Contradictory to the above point, some recipes, like pastry and scones, call for extremely chilled butter and other ingredients, so if they're soft and warm, you risk wrecking your bake before you even get started. The only way to avoid this error: read the recipe ahead of time.

 3. Terrible tins

Make sure your tin size is correct before starting, as the wrong tin can result in under or overcooked bakes. When creating speciality dishes, like doughnuts, friands and madeleines, specific tins are required, so if you may need to purchase a new tin before you get going in the kitchen.

Calum Lewis/unsplash
Calum Lewis/unsplash

4. Measure, measure, measure

As any chef worth their salt will tell you, baking is more of a science than an art. While you may be able to add ingredients on the fly for many savoury dishes, baking requires serious precision. As you become more familiar with the recipe you can begin to experiment with throwing in a little more of this and a dash of that, but if it’s a new recipe stick to what is recommended - especially when it comes to something temperamental like meringues or pastry. Too much flour or egg can ruin an entire cake and might be the reason you're just not getting the right consistency or flavour.

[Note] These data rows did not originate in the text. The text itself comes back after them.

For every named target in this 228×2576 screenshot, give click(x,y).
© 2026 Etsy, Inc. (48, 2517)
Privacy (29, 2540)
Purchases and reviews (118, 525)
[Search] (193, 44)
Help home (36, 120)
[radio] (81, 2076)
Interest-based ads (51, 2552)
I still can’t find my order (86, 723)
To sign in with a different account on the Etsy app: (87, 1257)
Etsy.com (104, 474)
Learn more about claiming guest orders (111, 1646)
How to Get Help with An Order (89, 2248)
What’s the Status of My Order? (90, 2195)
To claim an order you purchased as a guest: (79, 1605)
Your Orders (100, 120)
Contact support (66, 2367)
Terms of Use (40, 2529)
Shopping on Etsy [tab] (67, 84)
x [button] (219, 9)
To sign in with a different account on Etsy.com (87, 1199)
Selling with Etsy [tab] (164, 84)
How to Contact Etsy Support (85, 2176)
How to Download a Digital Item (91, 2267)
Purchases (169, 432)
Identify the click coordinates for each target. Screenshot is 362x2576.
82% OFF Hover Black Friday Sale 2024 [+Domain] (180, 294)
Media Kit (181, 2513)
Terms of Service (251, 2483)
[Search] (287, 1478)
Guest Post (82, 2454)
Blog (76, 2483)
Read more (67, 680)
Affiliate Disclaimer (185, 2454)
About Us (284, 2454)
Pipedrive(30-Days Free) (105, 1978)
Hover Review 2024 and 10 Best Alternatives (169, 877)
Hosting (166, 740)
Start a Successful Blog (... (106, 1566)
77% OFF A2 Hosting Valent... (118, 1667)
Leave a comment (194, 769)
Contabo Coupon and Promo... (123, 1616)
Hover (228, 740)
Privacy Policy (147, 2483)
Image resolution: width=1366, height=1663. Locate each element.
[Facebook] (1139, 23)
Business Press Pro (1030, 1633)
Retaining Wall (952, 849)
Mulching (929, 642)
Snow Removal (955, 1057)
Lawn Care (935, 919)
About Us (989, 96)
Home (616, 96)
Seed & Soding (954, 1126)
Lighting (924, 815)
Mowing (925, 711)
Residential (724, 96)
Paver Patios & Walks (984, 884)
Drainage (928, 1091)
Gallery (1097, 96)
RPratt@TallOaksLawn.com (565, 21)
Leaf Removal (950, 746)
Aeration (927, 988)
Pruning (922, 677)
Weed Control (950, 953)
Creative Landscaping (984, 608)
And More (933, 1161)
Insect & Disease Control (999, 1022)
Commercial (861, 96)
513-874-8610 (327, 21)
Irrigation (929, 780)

Professional chefs swear by mise en place, which literally means 'put in place' in French, and involves getting all ingredients measured and prepped before you even go near an oven. If you adopt this practice, you'll find your baking experience is much easier.

5. Grease it

Another element of mise en place is preparing your tins ahead of time by greasing or using parchment paper as required - there's nothing worse than having your batter ready to go, then having to wait to line your tin. Some bakes need to go into the oven as soon as they're ready, so if you don't prepare your tin ahead of time, you run the risk of ruining the end result. Poor lining can also cause your cakes to stick and tear as you release them from the tin, which is every baker's nightmare. Avoid the stress by lining or greasing your tins - investing in a silicone baking mat is a great idea as they are completely non-stick and reusable, so they are perfect for biscuits, scones and macarons. 

6. Batter it

When mixing batter for a cake you want a silky, fluffy consistency. To achieve this result, as we mentioned previously, your ingredients must be at room temperature in order to mix properly. When you under mix you’ll be left with ingredients sitting at the end and the sides of the bowl, and a lumpy texture; when you over mix the batter becomes too runny and thin. You want to get it just right for a good end result.


7. Size matters

When baking certain recipes like cupcakes and cookies you want them all to be the same size - you don't want to have one large cookie and 11 tiny ones, unless the large is for yourself! The best at-home trick for avoiding this is to use an ice-cream scoop to scoop out the batter evenly so that you avoid any uneven proportions. Many professional chefs weigh each ball of cookie dough to ensure even cookies, so you could also opt for this method.

8. Fight the urge!

Baking is serious business, so don’t go playing 'peek-a-boo' with the oven door, constantly checking your bake. Every time you open the door, you let cool air in which results in uneven baking. Don’t ruin all your hard work so close to the finish line.

9. Clean as you go

Having a messy workspace can be a nightmare when baking: similar-looking ingredients can become mixed up, spills can easily occur and you can be left with little space to work with. Make sure you start with a clean counter and with all of your ingredients ready to go, then clean as you go as well, putting reusable spoons into a cup and having a waste bowl at the ready. Clean down your workspace when you're done with a bowl full of hot soapy water before sanitising.

10. Don’t sweat it

Once your cake is done, take it out of the oven and remove it from the tin as soon as possible, between 10-30 minutes after it leaves the oven. By leaving the cake in the tin, it can start to sweat and get soggy. Place the cake on a cooling tray to air it out and cool it down, but be careful not to burn yourself.